Subject: Re: IMHO, dat stat...
From: Eric Somers (email@example.com)
Date: Thu Jul 29 1999 - 13:55:06 EDT
At 09:38 PM 7/28/99 -0500, you wrote:
> Thanks for the quick responses. The other thing I forgot to mention is
that I have
>a G3 Mac with RCA jacks, which I would like to be able to go in and out of
>What are digital outputs? Prongy things?
I don't think even the newest Macs come equipped out of the box for digital
audio input. You need at PCI card which has sp/dif or another digital
audio I/O standard (AES, Lightpipe, etc.) You can receive and send sound
in analog mode, but you won't gain the advantages of no generational loss
that you get with digital I/O. Also, most computers that handle analog
audio inside the box do not have a super good signal-to-noise ratio.

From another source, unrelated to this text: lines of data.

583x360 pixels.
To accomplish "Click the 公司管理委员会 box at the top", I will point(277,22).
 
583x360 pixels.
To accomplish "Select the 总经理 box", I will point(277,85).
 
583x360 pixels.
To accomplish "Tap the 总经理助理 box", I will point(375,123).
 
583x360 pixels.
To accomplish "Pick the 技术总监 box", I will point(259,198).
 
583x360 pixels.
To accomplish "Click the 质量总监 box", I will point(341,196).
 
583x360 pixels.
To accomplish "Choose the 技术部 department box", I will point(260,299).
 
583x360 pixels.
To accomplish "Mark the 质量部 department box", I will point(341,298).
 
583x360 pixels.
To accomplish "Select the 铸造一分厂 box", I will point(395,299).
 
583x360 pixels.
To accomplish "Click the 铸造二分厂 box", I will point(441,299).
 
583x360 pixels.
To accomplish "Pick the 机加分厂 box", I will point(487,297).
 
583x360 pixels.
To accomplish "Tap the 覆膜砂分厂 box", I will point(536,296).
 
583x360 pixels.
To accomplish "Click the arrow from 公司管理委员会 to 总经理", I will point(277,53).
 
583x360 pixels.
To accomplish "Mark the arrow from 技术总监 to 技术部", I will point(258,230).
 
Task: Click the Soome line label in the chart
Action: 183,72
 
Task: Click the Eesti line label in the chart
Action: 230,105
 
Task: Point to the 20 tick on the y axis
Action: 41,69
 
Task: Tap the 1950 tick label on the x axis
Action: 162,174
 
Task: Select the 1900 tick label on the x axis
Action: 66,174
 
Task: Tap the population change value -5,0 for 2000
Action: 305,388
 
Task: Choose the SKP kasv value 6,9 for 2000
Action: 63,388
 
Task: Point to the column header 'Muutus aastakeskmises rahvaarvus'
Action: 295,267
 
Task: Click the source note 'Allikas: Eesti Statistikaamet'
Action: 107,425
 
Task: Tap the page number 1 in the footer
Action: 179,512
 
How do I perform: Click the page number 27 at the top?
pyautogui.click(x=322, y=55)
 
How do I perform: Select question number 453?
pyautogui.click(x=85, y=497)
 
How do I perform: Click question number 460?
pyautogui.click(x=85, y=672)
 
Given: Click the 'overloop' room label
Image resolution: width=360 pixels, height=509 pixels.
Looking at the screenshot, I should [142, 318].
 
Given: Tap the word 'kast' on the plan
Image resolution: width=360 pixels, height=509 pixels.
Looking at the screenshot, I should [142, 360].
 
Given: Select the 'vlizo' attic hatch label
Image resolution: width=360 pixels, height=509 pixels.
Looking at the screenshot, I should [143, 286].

>Plus... isn't compression generally bad
>for sound, unless it can be uncompressed to its natural state? This stereo
box I have
>has compressed sound output - if there is a loud sound it grabs hold of it
>quickly and pulls it down, and it really destroys the natural space of
>played. I'm not sure if this is a different kind of compression than the
Do not confuse data compression with dynamic compression. Some DAT and
minidisc recorders do have a dynamic limiter designed to prevent distortion
from overly loud input. I would advise against turning these on except in
extreme situations. They tend to cause a "pumping" artifact that is
unpleasant and not natural. Recording studios and radio stations often have
to do some dynamic compression but they use very expensive equipment which
still retains good relative dynamic relationships while limiting extremes.
But these devices cost more than DAT recorders.
Data compression is used to get more information in less space. Some forms
of data compression, such as the PICT format for images on the Mac are
"lossless" -- that is, they do not discard any of the original information
and a complete image can be restored to exactly the state it was before
compression. Other schemes, such as JPEG for images, are "lossy" meaning
they throw away information that the user is unlikely to be able to
perceive in order to save space. The ATRAC scheme used in the Minidisc is
like this (as are MPEG audio layers 2 and 3). The least implementations on
the minidisc recorders are very good and the data loss is probably not
noticeable except for the highest quality recording applications (classical
music mastering for CD, for example). Many broadcasters use minidisc
successfully for documentaries, commercials, etc. Only fine concert
programs may require the higher ability of DAT.
But lets say you do spring for a DAT recorder. In order to take full
advantage of the higher quality of DAT you will need a very expensive
stereo microphone (at minimum). And since most portable DATs don't have
very good mic pre-amps you will need a high quality outboard mic pre. So
in addition to buying the DAT you will be spending $2000-$9000 US for mics
and a preamp to take advantage of its full quality.
If you want to record sounds in the field, samples for use in e-a music,
audio "notes," etc. using a lower priced stereo mic [Consider the Audio
Technica AT-822 or AT-825 (X=Y stereo mics with unbalanced (822) and
balanced (825) outputs -- about $260-$350 US or a slightly higher priced
model by Sennheiser] then you will hardly notice the difference between an
high end mini-disc portable and a low end (consumer Sony model) DAT. The
mini-disc will be less finicky and will use far less battery power. (My
Sony requires four AA batteries for every 2-hour tape recorded).
Both minidisc and DAT offer superior quality to the analog cassette, though
the analog cassette is the most "rugged" of the formats if you are
recording in very hostile environments (extreme heat or cold, humidity,
dusty air, etc.). My Sony Professional Walkman with Metal tape in heavy
ceramic cassettes (Denon tapes that cost $8 or more each), using Dolby C,
can still turn out a fine professional recording.
Though I have all three formats, I find that I tend to carry my minidisc
most often when traveling (because of its size and long battery life), use
my DAT only for classical music recitals (with fine mics and a small mixer)
and use by analog cassette where there is risk of damage to the recorder.
All can be used successfully with a little skill and care.